- _AVAILABLE RECORDS_:
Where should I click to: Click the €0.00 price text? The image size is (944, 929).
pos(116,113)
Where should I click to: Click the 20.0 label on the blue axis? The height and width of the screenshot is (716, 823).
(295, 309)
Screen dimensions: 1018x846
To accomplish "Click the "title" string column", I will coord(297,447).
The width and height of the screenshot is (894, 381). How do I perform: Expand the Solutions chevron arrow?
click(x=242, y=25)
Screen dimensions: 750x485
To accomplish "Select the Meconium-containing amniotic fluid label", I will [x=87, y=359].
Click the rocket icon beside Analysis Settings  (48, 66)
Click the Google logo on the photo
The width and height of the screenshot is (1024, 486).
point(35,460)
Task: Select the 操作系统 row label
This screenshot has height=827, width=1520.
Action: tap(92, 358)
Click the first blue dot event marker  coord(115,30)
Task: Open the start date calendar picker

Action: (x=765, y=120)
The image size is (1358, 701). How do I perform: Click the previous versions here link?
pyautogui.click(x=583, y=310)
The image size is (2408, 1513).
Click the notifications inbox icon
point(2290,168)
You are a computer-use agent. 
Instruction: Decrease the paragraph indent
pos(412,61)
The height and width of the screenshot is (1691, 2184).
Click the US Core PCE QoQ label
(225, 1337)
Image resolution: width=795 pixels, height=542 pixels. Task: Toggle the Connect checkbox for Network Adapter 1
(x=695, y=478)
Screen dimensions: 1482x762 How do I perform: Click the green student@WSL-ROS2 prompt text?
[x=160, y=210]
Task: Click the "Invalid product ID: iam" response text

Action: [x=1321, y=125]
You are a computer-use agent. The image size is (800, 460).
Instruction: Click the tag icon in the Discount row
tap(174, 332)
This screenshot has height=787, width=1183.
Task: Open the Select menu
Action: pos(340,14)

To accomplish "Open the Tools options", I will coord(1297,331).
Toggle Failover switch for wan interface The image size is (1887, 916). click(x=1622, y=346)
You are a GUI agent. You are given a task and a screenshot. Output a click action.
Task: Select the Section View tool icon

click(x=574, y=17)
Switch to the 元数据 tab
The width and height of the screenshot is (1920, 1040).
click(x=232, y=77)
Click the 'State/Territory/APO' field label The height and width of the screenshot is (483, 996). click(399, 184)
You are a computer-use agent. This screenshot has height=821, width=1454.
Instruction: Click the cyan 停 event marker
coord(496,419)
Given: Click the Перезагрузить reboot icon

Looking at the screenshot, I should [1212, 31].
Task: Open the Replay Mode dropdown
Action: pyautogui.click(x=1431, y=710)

- _WORK REQUIRED_:
Although the records may continue, retype only the lines from the first one through the one containing "Task: Select the 操作系统 row label", exactly as they appear.

- _REPLY TO THE TASK_:
Where should I click to: Click the €0.00 price text? The image size is (944, 929).
pos(116,113)
Where should I click to: Click the 20.0 label on the blue axis? The height and width of the screenshot is (716, 823).
(295, 309)
Screen dimensions: 1018x846
To accomplish "Click the "title" string column", I will coord(297,447).
The width and height of the screenshot is (894, 381). How do I perform: Expand the Solutions chevron arrow?
click(x=242, y=25)
Screen dimensions: 750x485
To accomplish "Select the Meconium-containing amniotic fluid label", I will [x=87, y=359].
Click the rocket icon beside Analysis Settings  (48, 66)
Click the Google logo on the photo
The width and height of the screenshot is (1024, 486).
point(35,460)
Task: Select the 操作系统 row label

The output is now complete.